How could the application of a function to the elements of a NumPy array through numpy.apply_along_axis() be parallelized so as to take advantage of multiple cores? This seems to be a natural thing to do, in the common case where all the calls to the function being applied are independent.

In my particular case—if this matters—, the axis of application is axis 0: np.apply_along_axis(func, axis=0, arr=param_grid) (np being NumPy).

I had a quick look at Numba, but I can't seem to get this parallelization, with a loop like:

@numba.jit(parallel=True)
result = np.empty(shape=params.shape[1:])
for index in np.ndindex(*result.shape)):  # All the indices of params[0,...]
    result[index] = func(params[(slice(None),) + index])  # Applying func along axis 0

There is also apparently a compilation option in NumPy for parallelization through OpenMP, but it does not seem to be accessible through MacPorts.

One can also think of maybe cutting the array in a few pieces and using threads (so as to avoid copying the data) and applying the function on each piece in parallel. This is more complex than what I am looking for (and might not work if the Global Interpreter Lock is not released enough).

It would be very nice to be able to use multiple cores in a simple way for simple parallelizable tasks like applying a function to all the elements of an array (which is essentially what is needed here, with the small complication that function func() takes a 1D array of parameters).

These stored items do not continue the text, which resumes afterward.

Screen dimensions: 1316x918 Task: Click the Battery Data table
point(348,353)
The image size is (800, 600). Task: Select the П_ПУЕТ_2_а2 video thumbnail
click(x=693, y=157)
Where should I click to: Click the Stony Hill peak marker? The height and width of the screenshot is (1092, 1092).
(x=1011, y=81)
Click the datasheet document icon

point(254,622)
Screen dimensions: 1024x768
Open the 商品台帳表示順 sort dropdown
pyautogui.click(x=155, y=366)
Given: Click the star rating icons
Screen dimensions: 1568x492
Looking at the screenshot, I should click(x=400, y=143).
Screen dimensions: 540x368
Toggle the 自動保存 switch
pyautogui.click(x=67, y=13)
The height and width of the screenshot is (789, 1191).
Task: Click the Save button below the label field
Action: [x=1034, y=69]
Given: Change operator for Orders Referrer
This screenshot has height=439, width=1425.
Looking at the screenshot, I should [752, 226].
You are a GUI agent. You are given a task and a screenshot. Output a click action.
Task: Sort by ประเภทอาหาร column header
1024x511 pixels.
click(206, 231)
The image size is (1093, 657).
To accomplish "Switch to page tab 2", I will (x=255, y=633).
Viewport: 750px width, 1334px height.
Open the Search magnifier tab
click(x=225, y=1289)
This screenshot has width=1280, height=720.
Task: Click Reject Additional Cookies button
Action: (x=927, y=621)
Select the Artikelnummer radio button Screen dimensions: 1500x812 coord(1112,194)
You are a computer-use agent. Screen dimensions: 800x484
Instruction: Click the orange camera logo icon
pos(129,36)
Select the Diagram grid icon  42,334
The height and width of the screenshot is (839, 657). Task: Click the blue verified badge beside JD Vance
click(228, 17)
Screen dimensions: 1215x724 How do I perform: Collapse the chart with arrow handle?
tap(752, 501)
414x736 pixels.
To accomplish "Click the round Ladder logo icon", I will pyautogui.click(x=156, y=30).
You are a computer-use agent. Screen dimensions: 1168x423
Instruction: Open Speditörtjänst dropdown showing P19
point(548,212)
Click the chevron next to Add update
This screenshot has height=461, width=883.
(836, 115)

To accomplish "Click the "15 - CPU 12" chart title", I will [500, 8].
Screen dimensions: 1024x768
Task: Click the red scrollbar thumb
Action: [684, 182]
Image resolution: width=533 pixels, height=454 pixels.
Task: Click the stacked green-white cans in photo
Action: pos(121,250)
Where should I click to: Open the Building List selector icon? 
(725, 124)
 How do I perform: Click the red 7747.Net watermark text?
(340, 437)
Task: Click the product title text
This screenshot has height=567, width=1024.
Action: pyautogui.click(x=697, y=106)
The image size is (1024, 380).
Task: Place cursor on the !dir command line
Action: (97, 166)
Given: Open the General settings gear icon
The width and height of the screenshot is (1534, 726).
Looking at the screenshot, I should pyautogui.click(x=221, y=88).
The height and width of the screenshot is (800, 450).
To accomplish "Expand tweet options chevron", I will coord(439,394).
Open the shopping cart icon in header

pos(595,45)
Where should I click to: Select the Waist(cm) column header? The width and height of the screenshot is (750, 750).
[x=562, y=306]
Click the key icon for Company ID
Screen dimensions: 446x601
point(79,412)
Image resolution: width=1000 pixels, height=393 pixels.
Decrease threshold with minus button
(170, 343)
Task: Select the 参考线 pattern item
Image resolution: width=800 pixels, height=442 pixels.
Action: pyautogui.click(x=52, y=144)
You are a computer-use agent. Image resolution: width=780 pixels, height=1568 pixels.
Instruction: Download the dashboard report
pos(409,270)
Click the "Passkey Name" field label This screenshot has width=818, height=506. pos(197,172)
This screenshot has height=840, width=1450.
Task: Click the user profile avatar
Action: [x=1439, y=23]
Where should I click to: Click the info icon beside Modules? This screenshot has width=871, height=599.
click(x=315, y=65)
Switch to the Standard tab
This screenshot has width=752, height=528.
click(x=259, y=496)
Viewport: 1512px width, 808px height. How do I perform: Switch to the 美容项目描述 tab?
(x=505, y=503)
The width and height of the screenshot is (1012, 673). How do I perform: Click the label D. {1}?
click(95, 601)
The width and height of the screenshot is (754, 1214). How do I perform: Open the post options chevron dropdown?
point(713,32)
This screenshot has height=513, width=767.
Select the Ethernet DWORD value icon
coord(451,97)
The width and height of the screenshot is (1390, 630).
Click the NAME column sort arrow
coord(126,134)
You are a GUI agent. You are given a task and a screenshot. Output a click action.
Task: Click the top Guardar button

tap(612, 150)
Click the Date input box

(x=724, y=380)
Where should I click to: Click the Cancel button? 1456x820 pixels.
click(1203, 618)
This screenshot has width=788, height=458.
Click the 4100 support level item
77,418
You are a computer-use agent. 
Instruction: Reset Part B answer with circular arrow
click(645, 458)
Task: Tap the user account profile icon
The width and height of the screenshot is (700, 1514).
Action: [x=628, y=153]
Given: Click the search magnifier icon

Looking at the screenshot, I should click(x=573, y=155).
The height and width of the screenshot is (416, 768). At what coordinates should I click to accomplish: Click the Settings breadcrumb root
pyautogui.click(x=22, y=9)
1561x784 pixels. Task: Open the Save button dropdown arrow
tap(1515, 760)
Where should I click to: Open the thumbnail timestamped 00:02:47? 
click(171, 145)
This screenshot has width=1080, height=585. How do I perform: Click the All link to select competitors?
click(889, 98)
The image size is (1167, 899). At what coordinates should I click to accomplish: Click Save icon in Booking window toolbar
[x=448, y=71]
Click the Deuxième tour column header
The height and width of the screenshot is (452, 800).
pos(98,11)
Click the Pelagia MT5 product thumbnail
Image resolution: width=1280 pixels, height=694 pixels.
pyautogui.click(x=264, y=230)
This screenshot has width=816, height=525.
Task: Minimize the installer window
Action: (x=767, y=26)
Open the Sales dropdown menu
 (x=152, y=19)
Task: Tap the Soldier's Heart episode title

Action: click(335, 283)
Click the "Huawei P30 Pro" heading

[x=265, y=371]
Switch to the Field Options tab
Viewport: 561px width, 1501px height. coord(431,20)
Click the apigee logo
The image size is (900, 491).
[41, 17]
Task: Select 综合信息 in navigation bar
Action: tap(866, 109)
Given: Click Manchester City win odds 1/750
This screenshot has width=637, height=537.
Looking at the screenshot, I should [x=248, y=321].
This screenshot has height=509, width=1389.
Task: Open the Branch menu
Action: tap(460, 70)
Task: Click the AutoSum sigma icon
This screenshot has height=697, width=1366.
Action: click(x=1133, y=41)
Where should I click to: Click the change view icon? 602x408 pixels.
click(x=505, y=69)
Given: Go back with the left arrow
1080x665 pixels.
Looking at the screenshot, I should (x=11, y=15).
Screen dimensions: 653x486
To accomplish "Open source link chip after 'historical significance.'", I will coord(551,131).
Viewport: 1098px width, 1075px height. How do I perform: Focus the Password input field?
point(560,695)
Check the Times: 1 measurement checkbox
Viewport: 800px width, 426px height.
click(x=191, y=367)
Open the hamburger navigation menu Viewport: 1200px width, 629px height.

`apply_along_axis` is pure Python code, doing what you show, except it transposes the axis of interest to the end, and does `ndindex(arr.shape[:-1])` on the rest. Alternatives have been discussed in posts like https://stackoverflow.com/questions/45067268/numpy-vectorized-2d-array-operation-error — hpaulj, Aug 05 '17 at 22:05
Since a n-d problem can be reshaped to 2d (your axis of interest plus the rest), the basic problem is a 1d list comprehension. Iterate over the rows. Another SO question: https://stackoverflow.com/questions/44239498/how-to-apply-a-generic-function-over-numpy-rows — hpaulj, Aug 05 '17 at 22:13
I wish these StackOverflow questions contained a solution that uses multiple cores that I could use! Now, I am not sure how a Python list comprehension succeeds in being faster than `np.apply_along_axis()`, but at least maybe the single-core version can be made faster by exploring simple alternatives to `np.apply_along_axis()`… — Eric O. Lebigot, Aug 05 '17 at 23:12
Various SO have looked at using `multiprocessing.pool.map` on the rows of an array. — hpaulj, Aug 06 '17 at 05:03

Eric O. Lebigot · Accepted Answer · 2023-02-14T13:14:00.347

22

Alright, I worked it out: an idea is to use the standard multiprocessing module and split the original array in just a few chunks (so as to limit communication overhead with the workers). This can be done relatively easily as follows:

import multiprocessing

import numpy as np

def parallel_apply_along_axis(func1d, axis, arr, *args, **kwargs):
    """
    Like numpy.apply_along_axis(), but takes advantage of multiple
    cores.
    """        
    # Effective axis where apply_along_axis() will be applied by each
    # worker (any non-zero axis number would work, so as to allow the use
    # of `np.array_split()`, which is only done on axis 0):
    effective_axis = 1 if axis == 0 else axis
    if effective_axis != axis:
        arr = arr.swapaxes(axis, effective_axis)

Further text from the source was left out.